Personajes de Trillo: Antonio Morales Marco, “El Mota”

Su negocio de bordado empezó con una lesión de espalda que le tuvo muchos meses en el dique seco. Entonces era empleado de una empresa distribuidora de prensa. Mientras estaba de baja, cuidando de su hijo, le daba vueltas a su cabeza, siempre en ebullición, pensando qué hacer con el futuro.

“En el centro comercial que hay bajo mi casa tenían una máquina de bordar pequeñita. Cada día que la veía me hacía mis números”, explica. Hasta que se decidió a preguntarle a su dueño por el precio. “Cuando me dijo que costaba 18.000 euros, me quedé blanco”. Buscó en internet hasta encontrar una más ajustada en precio con la que emprender un nuevo negocio del que su mujer todavía no sabía nada. “Una tarde, cuando llegó a casa de trabajar, se la encontró montada en una habitación”, prosigue.

El primer trabajo que cosió fueron unos pañuelos con la imagen de la Virgen del Campo. “La patrona de Trillo, a la que le tengo una fe enorme, me dejó bendecido”, asegura. Sus dotes innatas para las relaciones públicas allanaron el camino que abrió la Señora. A los seis meses, la inversión había cuajado. Compró entonces dos máquinas más para dar abasto al trabajo que llegaba sin cesar, sobre todo en la temporada de verano. Antes había cambiado su casa por un taller en Alcobendas. En poco tiempo también el nuevo local  quedó pequeño. Había decidido comprar su gran estrella, una bordadora de seis cabezas “de las mejores que había en el mercado”, dice.

Desde el año 2005 “El Mota” ha invertido cerca de 500.000 euros en equipo. Ahora cuenta con cuatro máquinas que le dan al taller una capacidad de hasta quince cabezas cosiendo al mismo tiempo, una plancha de termosellado, un “plotter” de vinilo, toda la maquinaria necesaria para serigrafía y varias cosedoras. Cuando parece que nos invade el sistema productivo oriental,  asegura que “hasta los chinos de Alcobendas me hacen pedidos”. Su cartera de clientes supera los trescientos. Trabaja, directa o indirectamente, para empresas como Securitas Direct,  Coca-Cola, Mahou o Telefónica y ha hecho campañas publicitarias de todos los estilos. “A todo el mundo que conozco, le hablo de mi pueblo, de Trillo”, explica. En su nueva sede de Alcobendas emplea a cinco personas repartidas en  dos turnos, que llegan a ser más cuando hay picos de trabajo.

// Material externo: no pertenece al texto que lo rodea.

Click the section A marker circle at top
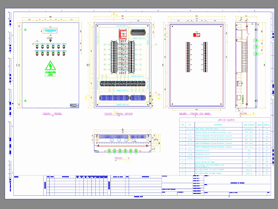The image size is (278, 209). point(113,15)
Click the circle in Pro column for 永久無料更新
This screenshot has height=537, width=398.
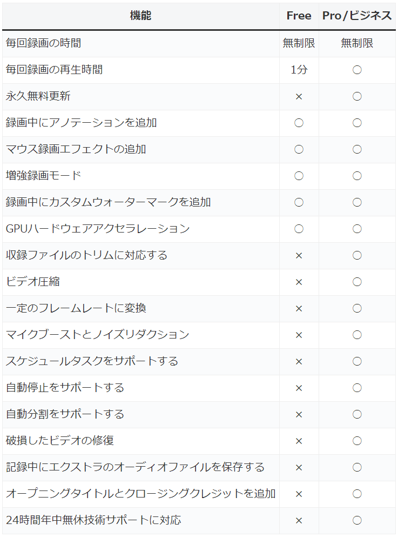(x=357, y=97)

Algunos de los mejores fuegos artificiales de la provincia también llevan su firma. Las fiestas de Trillo, Cifuentes, Sacedón, Jadraque, Alcobendas y de muchos pueblos de la Sierra de Madrid, Toledo y Segovia se valen de la pólvora que Antonio lleva dentro para poner el broche de oro a cada edición y despedirlas hasta el año siguiente. “El negocio de los fuegos artificiales está basado en la confianza, porque sólo se sabe si han sido buenos o malos cuando se han disparado”, opina. Para él la clave del negocio está en la formalidad. “Si me comprometo, cumplo. Se hace más ganando poco muchas veces que no engañando a la gente una sola. Para mí nunca hay nada imposible. Si alguien me pide algo,  siempre digo que sí. Y luego le doy vueltas a la cabeza para llevarlo a cabo en tiempo y forma. El éxito es trabajar bien y puntual. Si es para hoy, es para hoy. No vale mañana”, asegura.

Una de sus últimas innovaciones como empresa son los encierros de carretones y los muñecos televisivos. Los niños siguen embelesados este espectáculo que ya se ha hecho insustituible en muchos pueblos. Desde luego no será la última. “Tengo más cosas en mente. Quiero importar textil o productos para venderlos en exclusiva en España, desde China, India o Alemania. Estoy bordando trajes de torero en miniatura, quiero hacer capotes…Cada noche se me ocurre una cosa”. Para “El Mota”, siempre hay tiempo para empezar de nuevo. Lo ha hecho muchas veces en su vida, y seguro que lo volverá a hacer.